‘It’s over, they’ve gone!’
Athelstan opened his eyes. Cranston and the anchorite stood in the doorway of the church.
‘Swift?’ Athelstan asked.
‘Like that!’ Cranston snapped his fingers.
‘For such small mercies,’ Athelstan whispered, getting to his feet, ‘deo gratias.’ He walked down the nave. ‘Although not over Sir John.’
‘What do you mean?’
‘It never is,’ the anchorite declared, hood and visor now pulled back.

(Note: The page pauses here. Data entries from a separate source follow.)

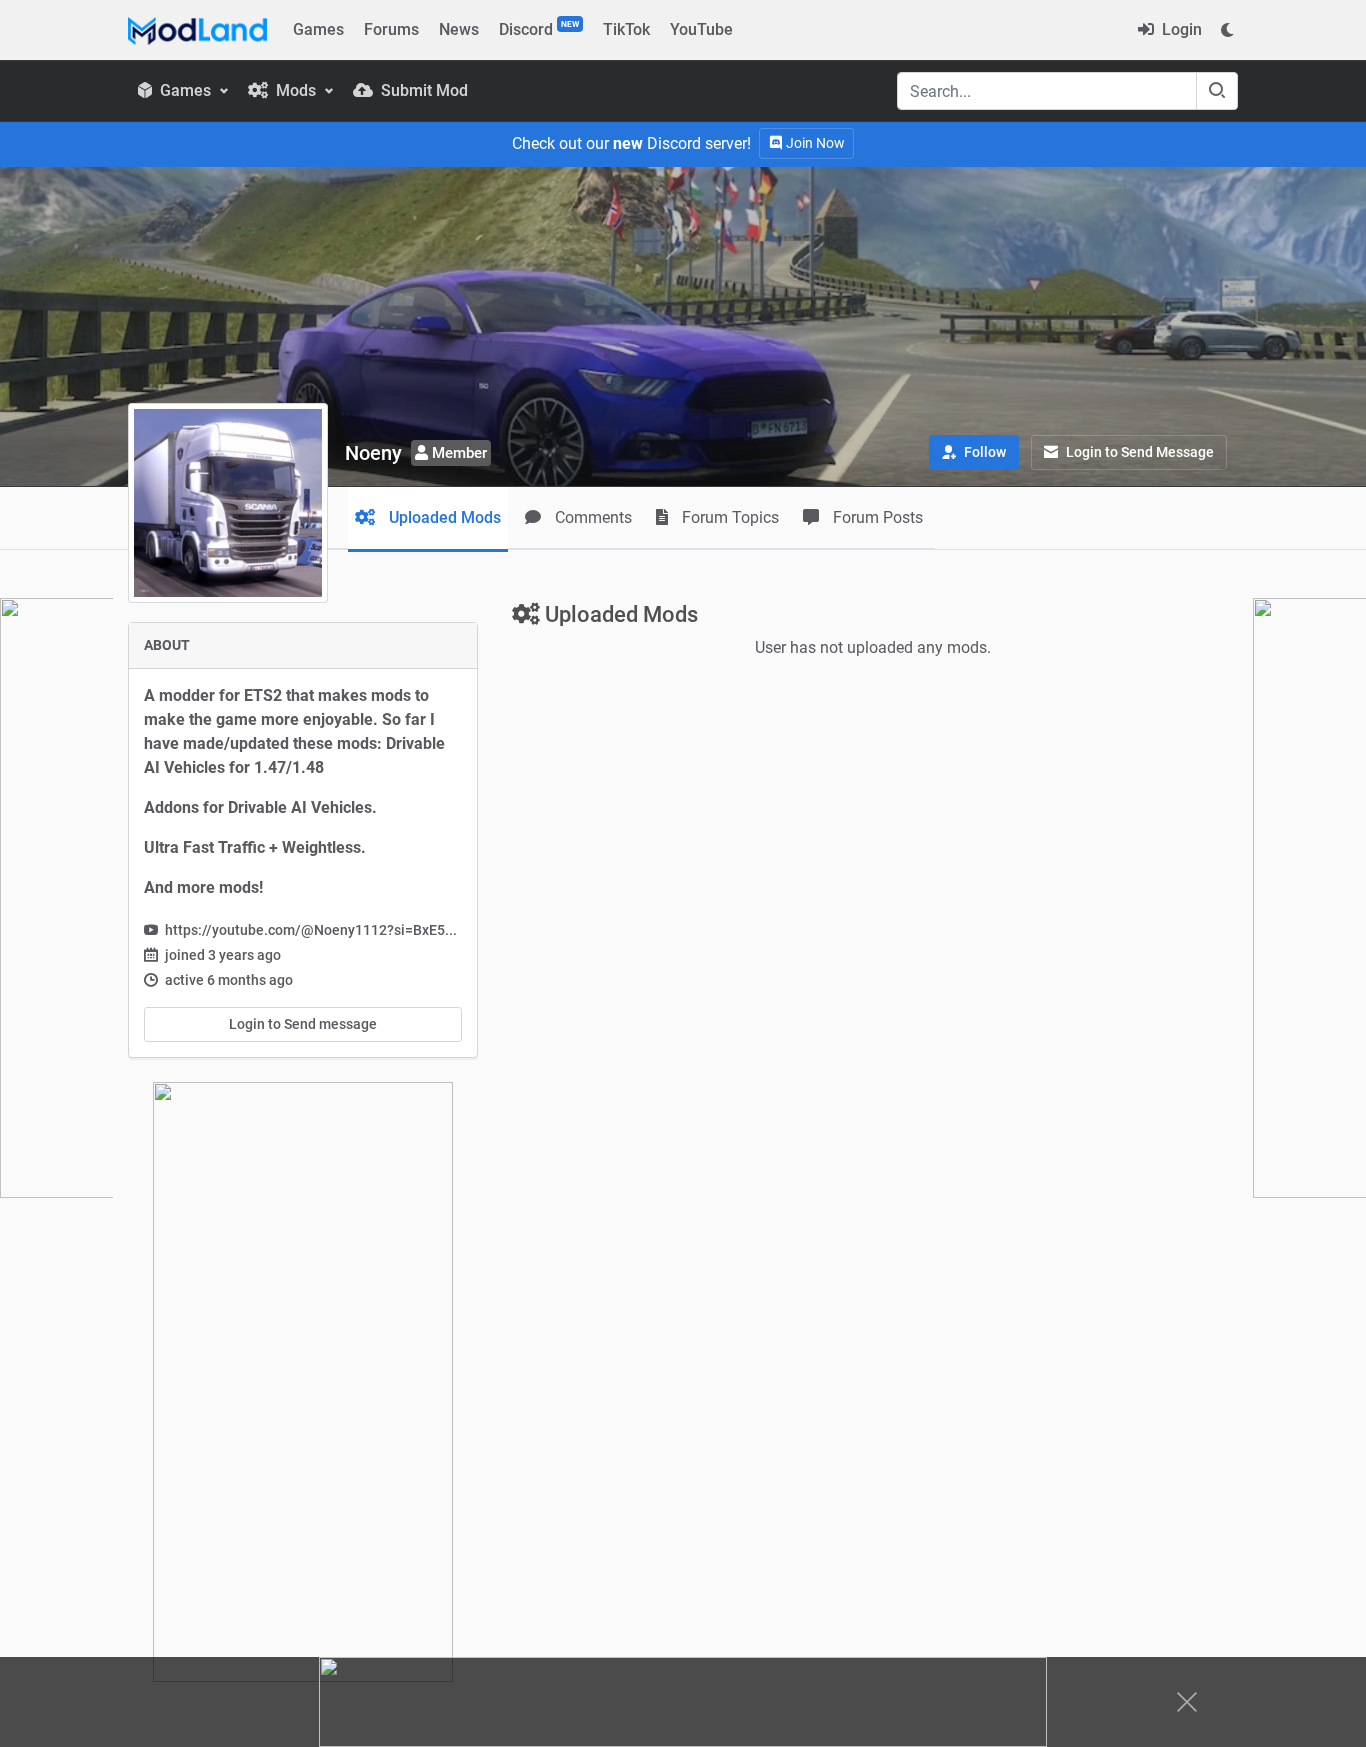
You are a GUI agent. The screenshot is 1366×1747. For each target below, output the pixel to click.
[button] (974, 452)
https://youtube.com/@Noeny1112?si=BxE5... (311, 930)
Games (318, 29)
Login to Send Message (1138, 452)
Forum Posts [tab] (876, 517)
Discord (539, 29)
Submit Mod (422, 90)
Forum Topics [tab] (728, 517)
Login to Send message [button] (303, 1024)
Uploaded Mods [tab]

‘It never is, is it, Father?’
Athelstan smiled at both of them. ‘Abbot Walter needs to do a great deal of explaining, so does Prior Alexander. His Grace the Regent must decide on what to do with the Passio Christi. .’ Athelstan spread his hands.
‘Father,’ the anchorite stepped forward, ‘could I move my cell to St Erconwald’s? I cannot stay in that abbey.’
‘You could hang half of his parish,’ Cranston joked.
‘Not now, and you,’ Athelstan pointed at the anchorite, ‘you have a name, Giles of Sempringham, yes? I shall call you that. So,’ Athelstan rubbed his hands, ‘let us go back to “The Holy Lamb of God”. Let us sit before a roaring fire. Let us revel in all God’s comforts and rejoice in the approach of the feast of the birth of God’s Golden Boy.’
‘Oh sweet words, lovely friar,’ Cranston breathed.
All three left the priory. Athelstan turned his face away so as not to glimpse those two corpses hanging black against the bright December sky.